Material and methods. We included 10 158 hypertensive patients, treated by 531 general practice physicians. Physicians administered antihypertensive therapy based on domestic generic drugs (bisoprolol, enalapril, fixed combination enalapril and hydrochlorthiazide, amlodipine) during 3 months. Every patient had four visits to the physician’s office with evaluation of the office blood pressure and heart rate, ECG patterns, compliance (by questionnaire).

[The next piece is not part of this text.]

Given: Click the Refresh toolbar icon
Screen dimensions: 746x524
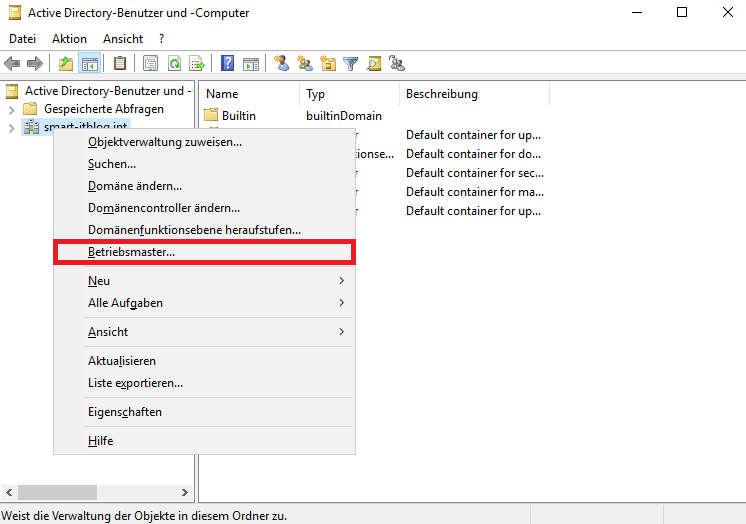Looking at the screenshot, I should pyautogui.click(x=174, y=64).
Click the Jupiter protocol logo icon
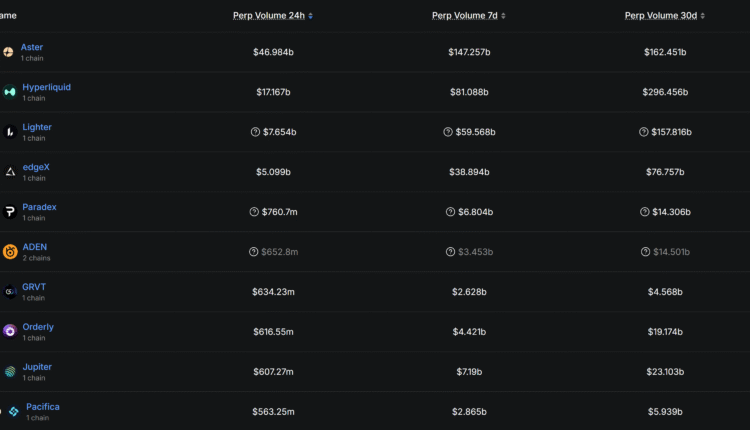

Results. It was shown that 43.2 % hypertensive patients had low (< 50 % taking prescribed drugs) compliance baseline. Factors associated with poor compliance were older age, presence of coronary heart disease, myocardial infarction, stroke or heart failure, lifestyle (higher body mass index, smoking, alcohol abuse, low physical activity, low consumption of fresh fruits and vegetables, high salt consumption), low education and absence of work (or being retired). The level of blood pressure was higher in patients with baseline low compliance at all 4 visits. The target blood pressure was not achieved in 33.5 % patients with high compliance, in 39,9 % with baseline moderate compliance (P<0.001 vs high) and in 47.6 % (P<0.001 vs high and 0.005 with moderate) with low baseline compliance. In 61.7 % patients we noted improving of the compliance. Independent factors associated with final visit compliance were age (β=–0.024, Р=0.018), baseline compliance (β=0.61, P<0.001), level of systolic (β=–0.05, P<0.001) and diastolic (β=–0.04, P<0.001) blood pressure at the end of the study, presence of adverse reactions (β=–0.04, P<0,001), alcohol abuse (β=–0.03, P=0.004), physical activity (β=0.034, P=0.002), consumption of fresh vegetables and fruits (β=0.026, P=0.02). Conclusion. Administration of fixed combination of enalapril and hydrochlorthiazide and higher doses of bisoprolol and amlodipine, as well as printed recommendations for lifestyle modification were related to better compliance at the end of the study.